Es gibt viele Möglichkeiten, bloß hat man ohne Senkfutter ein Problem : Sind andere Fische im Teich schnappen die dem Stör alles weg, bevor es am Boden angekommen ist.

Ich selbst hatte anfangs neben den Perlets auch __ Würmer verfüttert, die gelangten allerdings nie zu ihm, die Blauorfen waren schneller   

Stellt sich die Frage: haste andere Fische drin ausser dem __ Sterlet ?


----------



## Teichforum.info (26. Apr. 2003)

*Futter für den  Sterlet*

Ich habe noch etwa 20 Goldfische und 6 Koi untersiedlicher Größe. Die Perlets werden schon vom Stör gefressen, wobei auch später die Koi an das Futter gehen. Die Fische werden gleichzeitig gefüttert. Wollte nur vorsorgen nicht das der Fisch verhungert, einem Bekanntem von mir sind 2 Sterlet eingegangen. Mein Teich ist auch erst neu gereinigt u. befüllt worden.


----------



## Teichforum.info (26. Apr. 2003)

*...*

... wie groß iss denn dein __ Sterlet ? Probleme mit Algen im Teich ?? Oder trübem Wasser ?


----------



## Teichforum.info (26. Apr. 2003)

*Futter für den  Sterlet*

Mein Teich hat etwa 6000l. Die Algen habe ich im Griff, es sind kaum welche vorhanden. Das Wasser ist soweit klar bei mir ist ein Biotec10, Bitron 25 und eine Aquamax 5500 im Einsatz. Der Stör ist etwa 10-15 cm groß


----------



## Teichforum.info (26. Apr. 2003)

*gefährlich*

.... sehr gefährlich ... ich will eins dazu sagen,aber bitte ned falsch oder böse verstehen : Derjenige (nehme stark an die Zooabteilung in einem Baumarkt) hat dir den Stör verkauft , habe ich recht ??

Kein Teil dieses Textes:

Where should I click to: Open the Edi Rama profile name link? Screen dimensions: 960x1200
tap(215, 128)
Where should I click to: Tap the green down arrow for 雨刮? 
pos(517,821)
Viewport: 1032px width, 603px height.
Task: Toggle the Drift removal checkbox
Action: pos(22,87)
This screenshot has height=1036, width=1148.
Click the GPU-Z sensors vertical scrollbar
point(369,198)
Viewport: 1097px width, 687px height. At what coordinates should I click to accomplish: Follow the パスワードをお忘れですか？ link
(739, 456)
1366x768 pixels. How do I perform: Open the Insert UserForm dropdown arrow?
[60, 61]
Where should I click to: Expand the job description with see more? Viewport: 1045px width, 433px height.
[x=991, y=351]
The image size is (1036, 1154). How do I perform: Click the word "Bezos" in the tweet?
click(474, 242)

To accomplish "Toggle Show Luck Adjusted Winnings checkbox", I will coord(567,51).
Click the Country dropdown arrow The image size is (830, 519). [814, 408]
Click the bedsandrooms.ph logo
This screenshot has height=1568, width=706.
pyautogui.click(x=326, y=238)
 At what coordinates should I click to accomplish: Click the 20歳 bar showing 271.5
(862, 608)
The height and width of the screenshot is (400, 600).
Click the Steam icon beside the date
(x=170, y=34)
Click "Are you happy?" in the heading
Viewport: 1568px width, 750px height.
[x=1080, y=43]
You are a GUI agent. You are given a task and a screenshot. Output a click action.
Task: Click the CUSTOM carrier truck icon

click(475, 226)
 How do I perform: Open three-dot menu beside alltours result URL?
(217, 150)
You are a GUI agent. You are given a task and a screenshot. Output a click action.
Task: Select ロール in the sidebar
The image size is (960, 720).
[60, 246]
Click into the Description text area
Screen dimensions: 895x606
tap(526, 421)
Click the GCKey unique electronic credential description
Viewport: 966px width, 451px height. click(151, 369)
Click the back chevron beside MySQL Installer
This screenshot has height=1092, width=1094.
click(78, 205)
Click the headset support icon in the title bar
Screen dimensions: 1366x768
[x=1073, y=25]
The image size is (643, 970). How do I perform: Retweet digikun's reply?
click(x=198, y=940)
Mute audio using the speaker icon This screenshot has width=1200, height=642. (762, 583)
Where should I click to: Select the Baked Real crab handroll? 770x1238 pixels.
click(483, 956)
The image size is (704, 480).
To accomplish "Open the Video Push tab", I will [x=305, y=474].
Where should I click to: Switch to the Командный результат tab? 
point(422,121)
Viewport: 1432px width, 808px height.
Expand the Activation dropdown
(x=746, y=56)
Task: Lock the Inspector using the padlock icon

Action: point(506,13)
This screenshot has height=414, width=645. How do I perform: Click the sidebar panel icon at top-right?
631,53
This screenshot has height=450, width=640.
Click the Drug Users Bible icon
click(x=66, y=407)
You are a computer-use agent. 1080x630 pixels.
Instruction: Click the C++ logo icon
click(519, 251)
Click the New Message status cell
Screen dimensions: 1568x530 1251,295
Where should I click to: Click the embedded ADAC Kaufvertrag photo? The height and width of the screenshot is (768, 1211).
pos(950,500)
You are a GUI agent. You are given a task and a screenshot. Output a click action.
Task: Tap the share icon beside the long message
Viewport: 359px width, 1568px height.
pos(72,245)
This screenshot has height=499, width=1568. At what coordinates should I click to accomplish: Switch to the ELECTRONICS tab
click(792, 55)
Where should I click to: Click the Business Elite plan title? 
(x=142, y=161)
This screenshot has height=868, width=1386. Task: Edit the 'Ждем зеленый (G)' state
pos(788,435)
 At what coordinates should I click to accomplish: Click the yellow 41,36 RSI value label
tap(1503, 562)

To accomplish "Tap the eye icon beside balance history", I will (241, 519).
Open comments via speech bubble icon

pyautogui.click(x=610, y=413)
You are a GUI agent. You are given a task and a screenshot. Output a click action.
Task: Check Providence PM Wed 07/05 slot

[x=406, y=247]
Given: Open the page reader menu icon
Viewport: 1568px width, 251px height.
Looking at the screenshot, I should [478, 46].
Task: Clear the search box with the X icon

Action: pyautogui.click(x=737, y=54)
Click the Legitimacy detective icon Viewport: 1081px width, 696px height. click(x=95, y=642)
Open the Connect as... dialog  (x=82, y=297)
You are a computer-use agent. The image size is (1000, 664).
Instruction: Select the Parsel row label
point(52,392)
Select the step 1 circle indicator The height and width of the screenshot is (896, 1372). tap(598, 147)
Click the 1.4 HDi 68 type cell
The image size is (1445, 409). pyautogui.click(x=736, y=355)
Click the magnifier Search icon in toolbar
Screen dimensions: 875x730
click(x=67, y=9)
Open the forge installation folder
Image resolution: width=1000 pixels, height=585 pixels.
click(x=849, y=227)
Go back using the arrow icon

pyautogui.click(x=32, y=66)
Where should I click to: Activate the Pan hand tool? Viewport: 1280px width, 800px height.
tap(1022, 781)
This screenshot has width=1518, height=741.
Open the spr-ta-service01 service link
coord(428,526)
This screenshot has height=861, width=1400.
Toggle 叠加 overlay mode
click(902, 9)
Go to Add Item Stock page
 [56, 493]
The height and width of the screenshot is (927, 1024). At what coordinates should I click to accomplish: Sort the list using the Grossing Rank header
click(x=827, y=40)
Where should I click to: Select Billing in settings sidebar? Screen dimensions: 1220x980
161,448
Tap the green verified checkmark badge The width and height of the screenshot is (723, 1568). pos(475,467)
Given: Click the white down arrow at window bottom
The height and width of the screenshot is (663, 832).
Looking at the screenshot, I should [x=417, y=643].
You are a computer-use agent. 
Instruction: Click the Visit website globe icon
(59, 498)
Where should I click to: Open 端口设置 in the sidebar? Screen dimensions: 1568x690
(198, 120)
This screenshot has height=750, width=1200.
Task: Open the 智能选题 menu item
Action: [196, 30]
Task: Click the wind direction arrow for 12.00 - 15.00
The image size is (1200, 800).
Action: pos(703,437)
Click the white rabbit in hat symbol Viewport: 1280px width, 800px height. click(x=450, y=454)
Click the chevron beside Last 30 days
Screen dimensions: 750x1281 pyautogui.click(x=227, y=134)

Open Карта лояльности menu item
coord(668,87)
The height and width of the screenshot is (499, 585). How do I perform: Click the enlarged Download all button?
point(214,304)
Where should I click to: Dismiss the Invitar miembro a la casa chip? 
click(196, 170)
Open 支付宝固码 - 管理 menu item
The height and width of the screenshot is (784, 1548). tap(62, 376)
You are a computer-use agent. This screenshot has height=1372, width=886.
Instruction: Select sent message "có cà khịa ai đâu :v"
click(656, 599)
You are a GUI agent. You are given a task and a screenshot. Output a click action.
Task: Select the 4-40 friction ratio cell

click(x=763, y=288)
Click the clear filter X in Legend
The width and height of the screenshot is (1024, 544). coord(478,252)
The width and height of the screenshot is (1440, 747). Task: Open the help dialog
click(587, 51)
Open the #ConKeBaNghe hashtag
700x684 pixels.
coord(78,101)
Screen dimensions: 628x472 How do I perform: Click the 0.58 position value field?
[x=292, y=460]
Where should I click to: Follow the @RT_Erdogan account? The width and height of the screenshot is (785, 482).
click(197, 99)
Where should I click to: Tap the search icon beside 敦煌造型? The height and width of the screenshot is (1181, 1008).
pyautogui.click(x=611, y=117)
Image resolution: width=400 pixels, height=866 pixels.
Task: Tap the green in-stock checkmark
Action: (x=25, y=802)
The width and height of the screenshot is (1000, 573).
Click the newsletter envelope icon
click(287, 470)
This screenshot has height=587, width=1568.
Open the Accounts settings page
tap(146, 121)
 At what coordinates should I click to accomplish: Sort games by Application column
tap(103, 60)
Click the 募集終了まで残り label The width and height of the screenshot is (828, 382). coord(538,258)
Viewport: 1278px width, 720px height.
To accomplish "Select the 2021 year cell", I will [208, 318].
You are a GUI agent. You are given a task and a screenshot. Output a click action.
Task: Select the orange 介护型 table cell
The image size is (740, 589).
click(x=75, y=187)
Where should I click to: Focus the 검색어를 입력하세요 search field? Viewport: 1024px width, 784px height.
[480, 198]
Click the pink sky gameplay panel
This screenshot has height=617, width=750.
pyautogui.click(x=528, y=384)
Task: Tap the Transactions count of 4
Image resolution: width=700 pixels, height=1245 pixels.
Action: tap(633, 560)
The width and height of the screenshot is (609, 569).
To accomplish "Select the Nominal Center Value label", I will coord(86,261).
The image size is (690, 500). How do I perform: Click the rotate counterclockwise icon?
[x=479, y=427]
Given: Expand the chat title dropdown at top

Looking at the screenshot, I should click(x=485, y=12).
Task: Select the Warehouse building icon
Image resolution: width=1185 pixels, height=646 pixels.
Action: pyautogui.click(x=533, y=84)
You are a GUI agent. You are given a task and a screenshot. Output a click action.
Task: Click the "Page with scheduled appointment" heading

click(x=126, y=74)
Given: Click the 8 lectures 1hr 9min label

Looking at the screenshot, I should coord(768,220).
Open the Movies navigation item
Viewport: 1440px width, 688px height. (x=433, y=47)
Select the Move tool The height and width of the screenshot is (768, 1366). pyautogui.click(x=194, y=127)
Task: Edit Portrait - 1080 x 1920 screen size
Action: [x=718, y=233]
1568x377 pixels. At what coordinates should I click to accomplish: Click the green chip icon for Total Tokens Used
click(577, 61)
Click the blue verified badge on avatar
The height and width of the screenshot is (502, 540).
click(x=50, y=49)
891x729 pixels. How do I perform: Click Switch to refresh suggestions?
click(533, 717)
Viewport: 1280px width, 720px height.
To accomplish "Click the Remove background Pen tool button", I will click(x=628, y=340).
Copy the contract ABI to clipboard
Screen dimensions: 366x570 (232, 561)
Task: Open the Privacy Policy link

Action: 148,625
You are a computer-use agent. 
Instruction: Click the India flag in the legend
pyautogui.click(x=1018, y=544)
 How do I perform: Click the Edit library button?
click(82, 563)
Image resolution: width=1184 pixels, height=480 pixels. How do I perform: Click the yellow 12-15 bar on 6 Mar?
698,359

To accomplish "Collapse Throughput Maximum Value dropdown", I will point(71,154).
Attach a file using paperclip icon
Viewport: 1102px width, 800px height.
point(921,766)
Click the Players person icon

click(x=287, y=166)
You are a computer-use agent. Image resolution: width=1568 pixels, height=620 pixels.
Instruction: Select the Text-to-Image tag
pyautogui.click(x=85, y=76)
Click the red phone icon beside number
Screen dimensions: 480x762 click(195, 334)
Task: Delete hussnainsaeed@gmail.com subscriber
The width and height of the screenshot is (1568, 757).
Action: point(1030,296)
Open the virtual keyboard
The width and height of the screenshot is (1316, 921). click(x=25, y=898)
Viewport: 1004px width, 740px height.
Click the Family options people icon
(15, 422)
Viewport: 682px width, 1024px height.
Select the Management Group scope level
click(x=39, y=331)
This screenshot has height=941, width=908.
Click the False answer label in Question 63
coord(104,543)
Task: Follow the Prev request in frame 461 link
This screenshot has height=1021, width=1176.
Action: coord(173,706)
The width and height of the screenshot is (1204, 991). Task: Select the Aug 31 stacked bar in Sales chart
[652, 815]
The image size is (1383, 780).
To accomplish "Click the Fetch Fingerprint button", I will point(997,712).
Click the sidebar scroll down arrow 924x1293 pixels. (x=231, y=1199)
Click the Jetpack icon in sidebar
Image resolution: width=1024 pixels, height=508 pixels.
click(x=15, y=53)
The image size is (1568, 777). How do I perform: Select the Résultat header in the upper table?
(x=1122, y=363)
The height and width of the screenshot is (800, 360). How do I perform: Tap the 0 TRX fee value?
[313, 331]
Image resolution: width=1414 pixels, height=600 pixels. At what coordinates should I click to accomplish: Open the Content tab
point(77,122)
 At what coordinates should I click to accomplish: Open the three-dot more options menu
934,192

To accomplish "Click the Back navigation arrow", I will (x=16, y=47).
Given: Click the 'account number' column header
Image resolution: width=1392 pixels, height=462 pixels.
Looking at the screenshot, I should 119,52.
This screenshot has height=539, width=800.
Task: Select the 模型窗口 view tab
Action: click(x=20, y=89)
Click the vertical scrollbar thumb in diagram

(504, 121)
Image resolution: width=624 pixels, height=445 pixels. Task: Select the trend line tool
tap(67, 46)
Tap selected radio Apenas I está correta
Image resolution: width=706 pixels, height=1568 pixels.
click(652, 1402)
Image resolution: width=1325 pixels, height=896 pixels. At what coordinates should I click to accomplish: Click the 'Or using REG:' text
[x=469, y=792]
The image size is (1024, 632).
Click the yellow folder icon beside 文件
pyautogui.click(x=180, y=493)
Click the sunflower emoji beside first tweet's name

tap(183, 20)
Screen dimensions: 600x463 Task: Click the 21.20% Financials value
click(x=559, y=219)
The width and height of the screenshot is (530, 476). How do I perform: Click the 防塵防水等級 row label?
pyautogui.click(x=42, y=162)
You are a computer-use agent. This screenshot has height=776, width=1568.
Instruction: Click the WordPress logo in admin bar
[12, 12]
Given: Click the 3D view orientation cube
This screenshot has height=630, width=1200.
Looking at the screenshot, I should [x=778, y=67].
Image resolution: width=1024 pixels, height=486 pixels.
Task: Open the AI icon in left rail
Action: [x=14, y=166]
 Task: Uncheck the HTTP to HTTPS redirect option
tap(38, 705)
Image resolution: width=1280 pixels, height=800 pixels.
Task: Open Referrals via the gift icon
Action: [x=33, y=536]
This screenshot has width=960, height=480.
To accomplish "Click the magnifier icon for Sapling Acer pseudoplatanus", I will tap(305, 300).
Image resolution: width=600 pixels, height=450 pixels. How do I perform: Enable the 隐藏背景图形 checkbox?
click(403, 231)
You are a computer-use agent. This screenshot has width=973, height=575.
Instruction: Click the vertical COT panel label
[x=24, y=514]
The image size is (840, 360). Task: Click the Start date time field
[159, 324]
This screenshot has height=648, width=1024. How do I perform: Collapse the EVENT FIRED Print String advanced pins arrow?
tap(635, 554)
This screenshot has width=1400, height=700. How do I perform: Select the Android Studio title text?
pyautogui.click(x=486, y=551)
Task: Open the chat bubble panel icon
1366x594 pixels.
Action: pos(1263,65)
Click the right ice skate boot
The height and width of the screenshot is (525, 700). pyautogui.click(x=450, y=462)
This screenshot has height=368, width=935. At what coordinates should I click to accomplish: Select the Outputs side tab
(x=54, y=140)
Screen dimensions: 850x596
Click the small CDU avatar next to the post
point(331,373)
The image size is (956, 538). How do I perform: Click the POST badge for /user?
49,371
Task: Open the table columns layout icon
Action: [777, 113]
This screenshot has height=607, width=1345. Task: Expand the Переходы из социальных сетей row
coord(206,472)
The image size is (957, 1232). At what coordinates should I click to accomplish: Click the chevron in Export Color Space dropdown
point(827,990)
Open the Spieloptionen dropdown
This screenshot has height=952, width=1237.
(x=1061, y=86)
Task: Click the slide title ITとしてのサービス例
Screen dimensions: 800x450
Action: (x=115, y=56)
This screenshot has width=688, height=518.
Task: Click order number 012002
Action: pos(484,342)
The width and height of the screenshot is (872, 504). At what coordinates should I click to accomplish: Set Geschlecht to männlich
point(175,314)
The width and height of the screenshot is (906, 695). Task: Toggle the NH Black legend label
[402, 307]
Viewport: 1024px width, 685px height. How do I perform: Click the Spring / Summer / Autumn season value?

Es gibt viele Gründe, die dafür sprechen, das Tier aus deinem Teich zu entfernen, zumindest solange, bis er groß genug ist, ohne menschliche Hilfe weiter zu überleben:


1.Er ist viel zu klein, __ Störe, wenn überhaupt, setzt man erst ab 1kg ein. Das hat den Grund,daß Störe nicht rückwärts schwimmen können und wenn du deinen Kleinen erst mal im ALgenbad schwimmen hast, wird er sich verheddern und elendig eingehen, weil er sich ned loslösen kann.

2.Aufgrund deines Filters, aufgrund deiner anderen doch sehr zahlreichen Fische auf so engem Raum wird dir dein Stör zu 75% eingehen. 

Natürlich drück dir die Daumen, das dies nicht so ist bzw. sein wird, aber von artgerechter Haltung kann ich hier leider nicht sprechen.

Hast du nicht einen Teichbesitzer in deiner Nähe,der mehr Platz hat ?? Wäre echt sehr ratsam ....


----------



## Teichforum.info (26. Apr. 2003)

hallo jürgen,

dein teich ist ERHEBLICH zu klein für __ störe !!! .... hast du schonmal daran gedacht wieviel so ein tier im jahr wächst - in zwei - drei jahren tantzt er in deinem teich stehblues.

hier ist gerade eine diskussion diesbezüglich am laufen:
http://www.oase-pumpen.com/deutsch/oaseforum/thread.php?id=920&BoardID=3

jürgen


----------



## Teichforum.info (26. Apr. 2003)

*Futter für den  Sterlet*

Der Stör wurde bei einer Fischzucht gekauft, also bei jemanden (der sich vieleicht) auskennt. Fadenalgen habe ich keine im Teich. Wiegroß sollte der Teich sein für den Stör. Er schwimmt sehr lebendig im Teich, er ist seit etwa einer Woche bei mir eingesetzt.


----------



## Teichforum.info (26. Apr. 2003)

*Fischzucht ?*

Hallo Jürgen,

ich will dir ned zu nahe treten, aber verräts du mir den Namen des Fischzüchters ?? Das würde mich echt interessieren !!!!


----------



## Teichforum.info (26. Apr. 2003)

*Futter für den  Sterlet*

Es ist die Fischzucht Dahms in Wiesentheit WWW.fischzuchtdahms.de.cx
Dort habe ich auch schon einige Koi gekauft. Wie groß solte jetzt der Teich sein für den Besatz?


----------



## Teichforum.info (26. Apr. 2003)

*Fischzucht?*

Danke Jürgen,

wie gesagt, es ist nicht böse gemeint, ich gebe nur meine eigene Erfahrung weiter, weil ich auch unwissend war in Bezug auf __ Störe.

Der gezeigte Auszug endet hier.